• DESCRIPTION OF THE TASK: Using the entries below, copy exactly each line from the line with "Open the start date calendar picker" up to and including the line with "Click the large frame at 00:05:25", with every picture left out.

• EXERCISE MATERIAL:
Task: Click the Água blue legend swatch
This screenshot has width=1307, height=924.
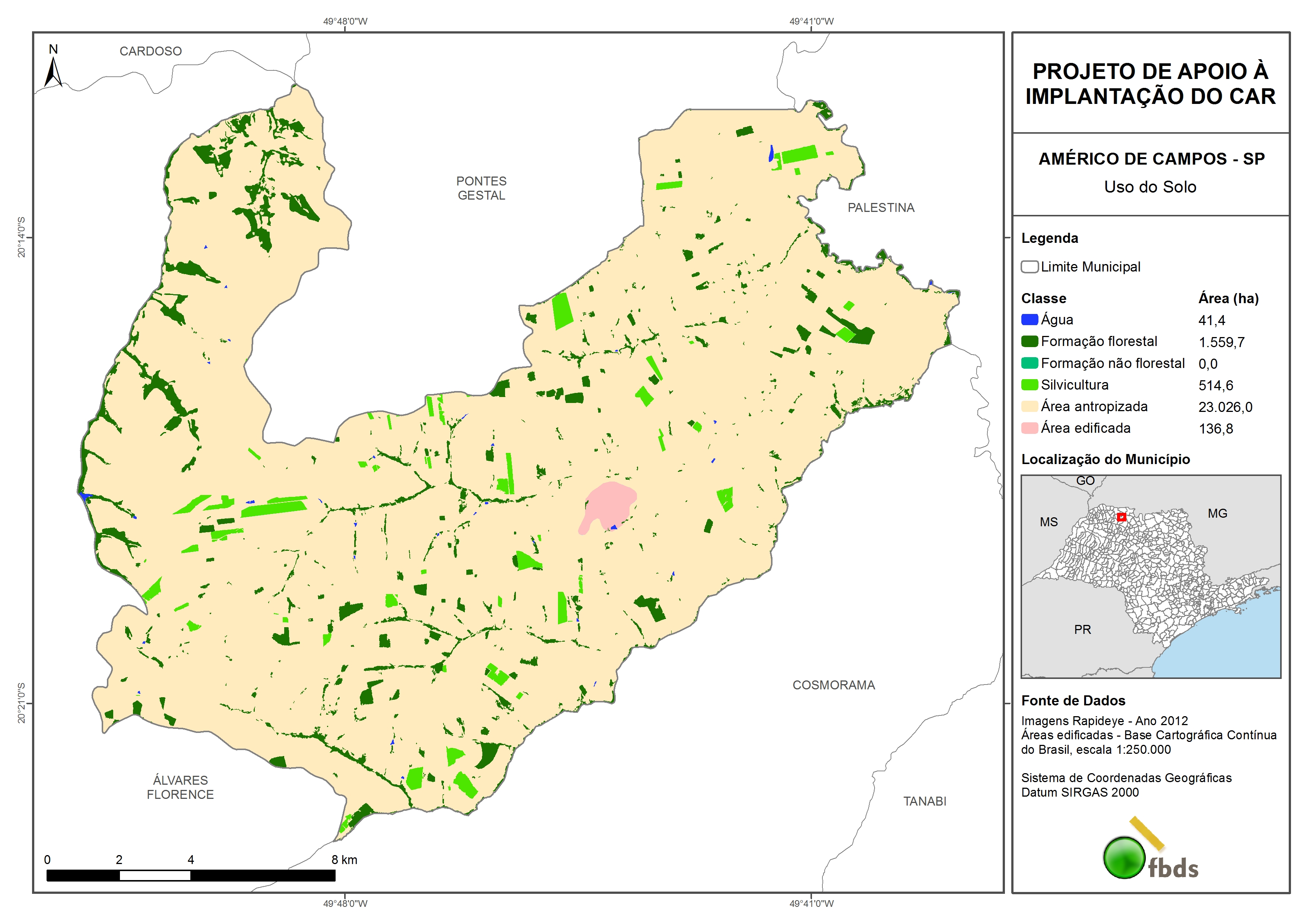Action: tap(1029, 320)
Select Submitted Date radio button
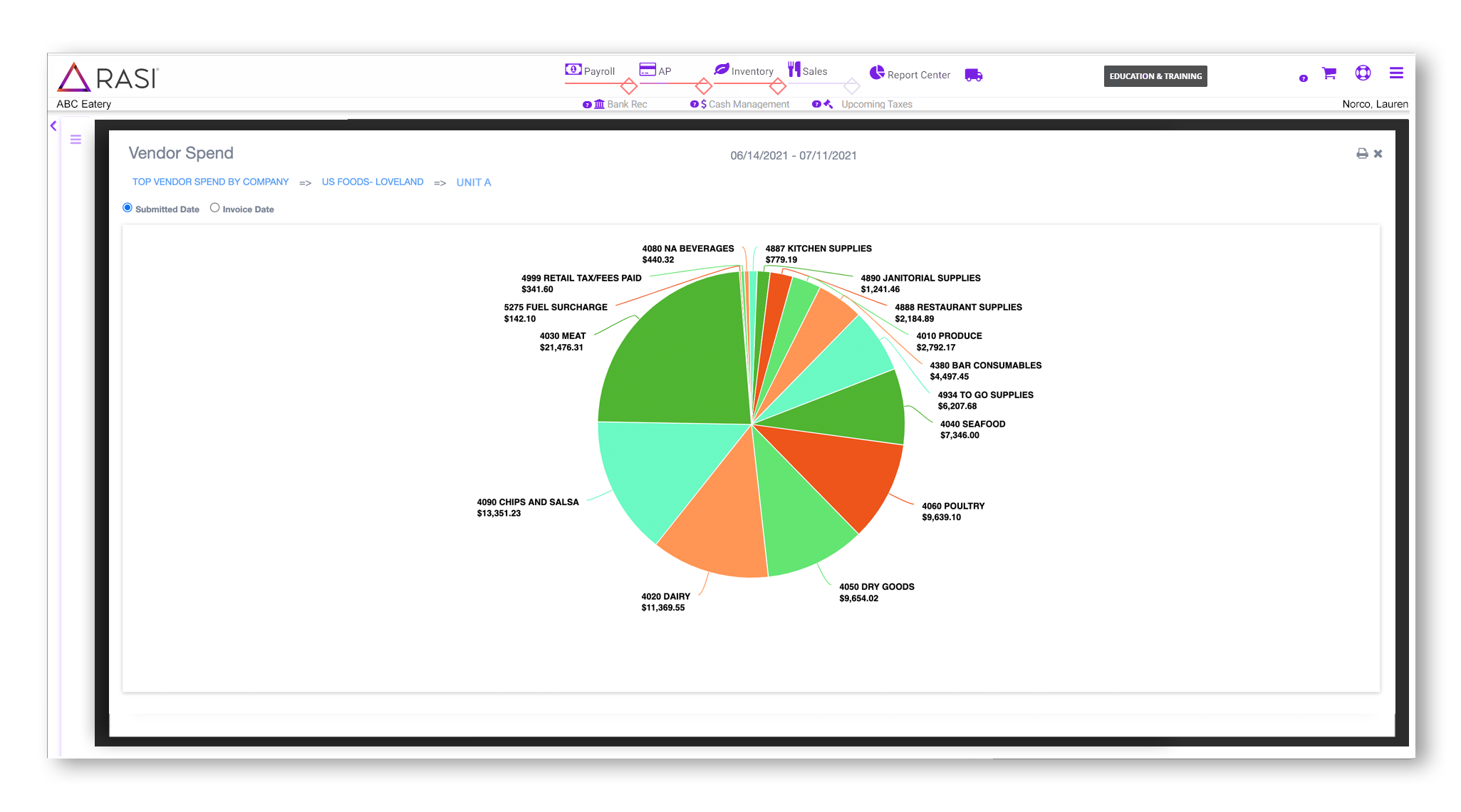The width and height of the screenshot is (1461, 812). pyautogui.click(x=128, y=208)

==

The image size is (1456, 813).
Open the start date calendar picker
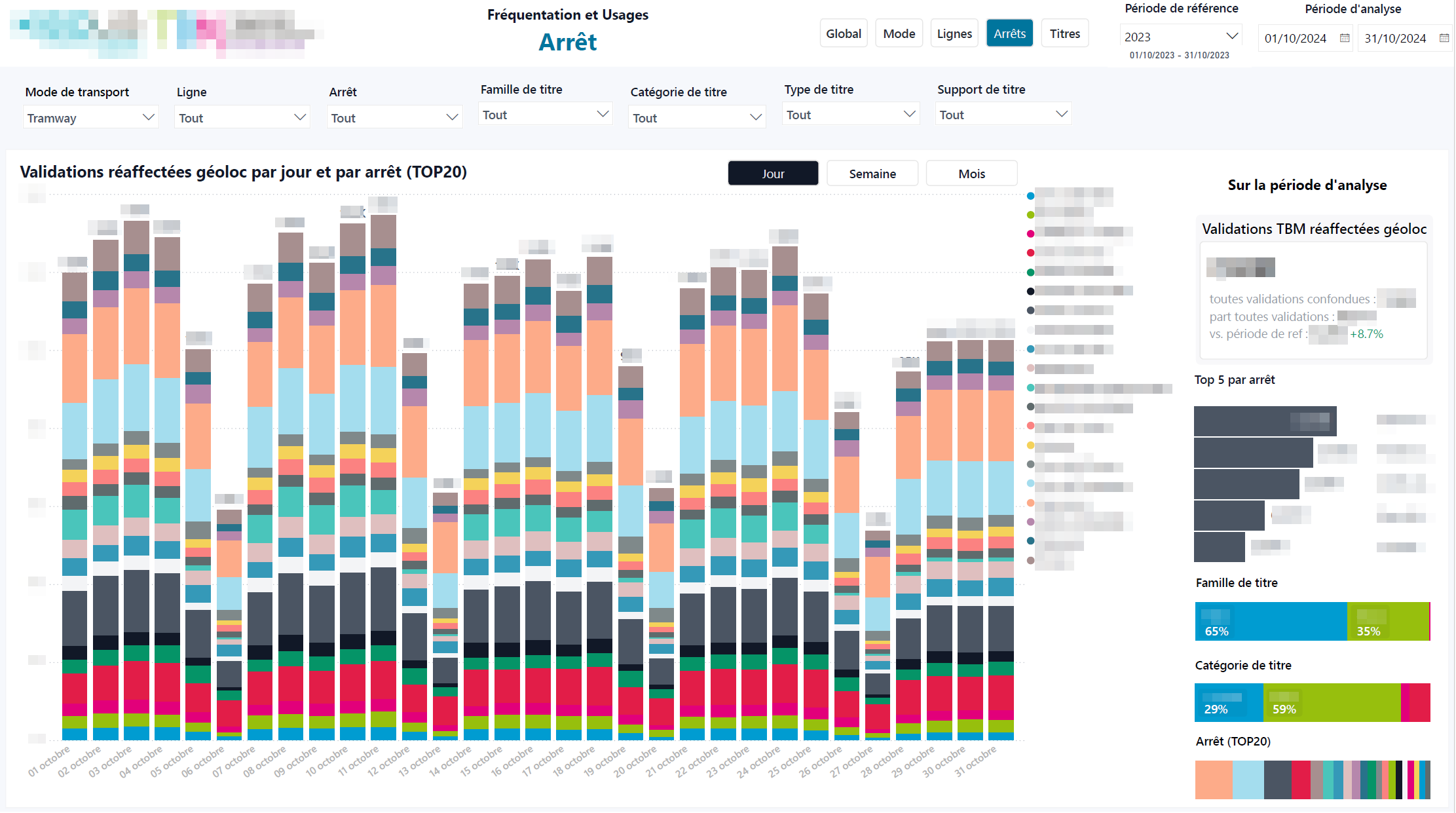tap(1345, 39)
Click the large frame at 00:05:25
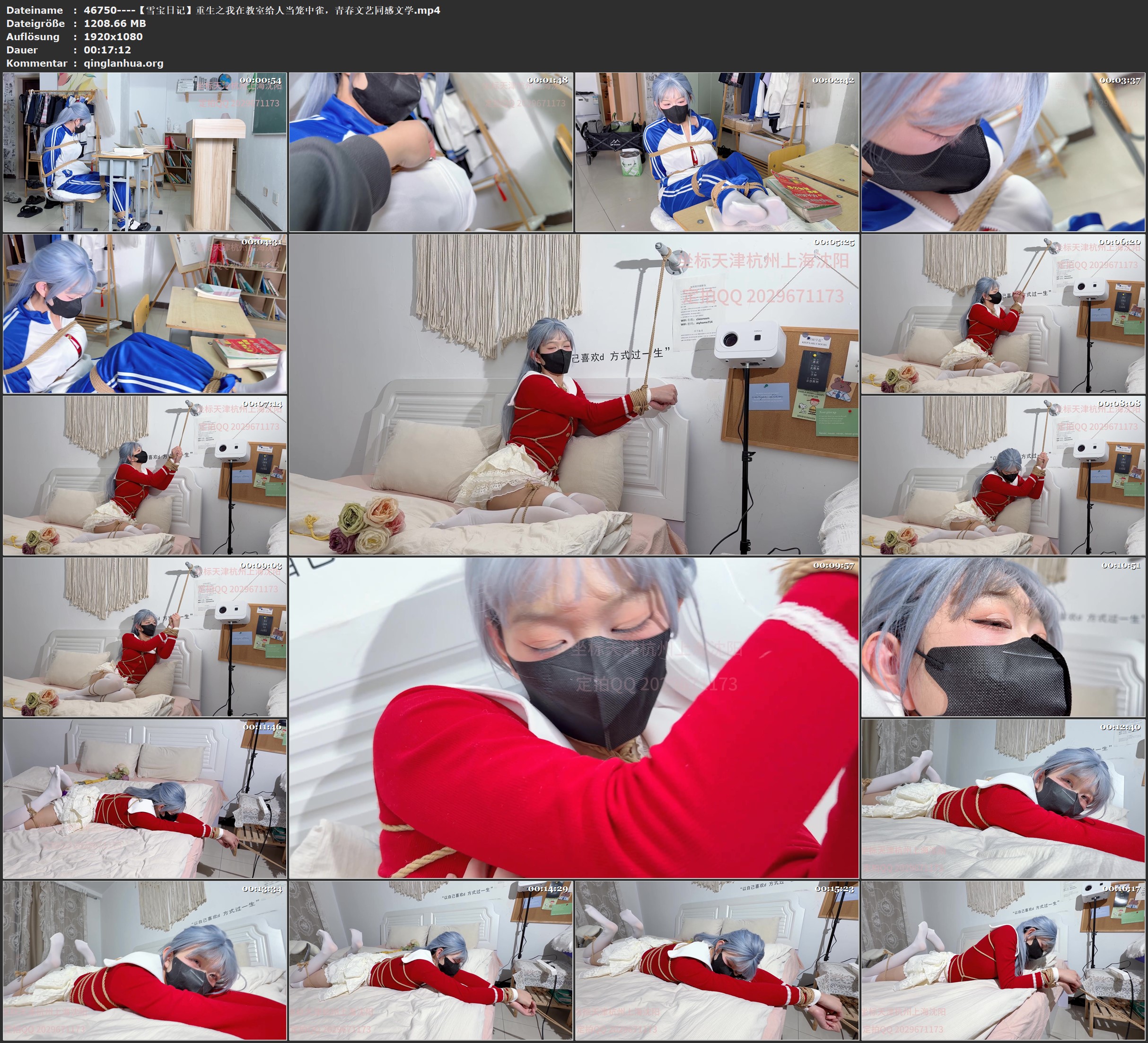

• EXERCISE RESULT:
Open the start date calendar picker
tap(1345, 39)
Click the large frame at 00:05:25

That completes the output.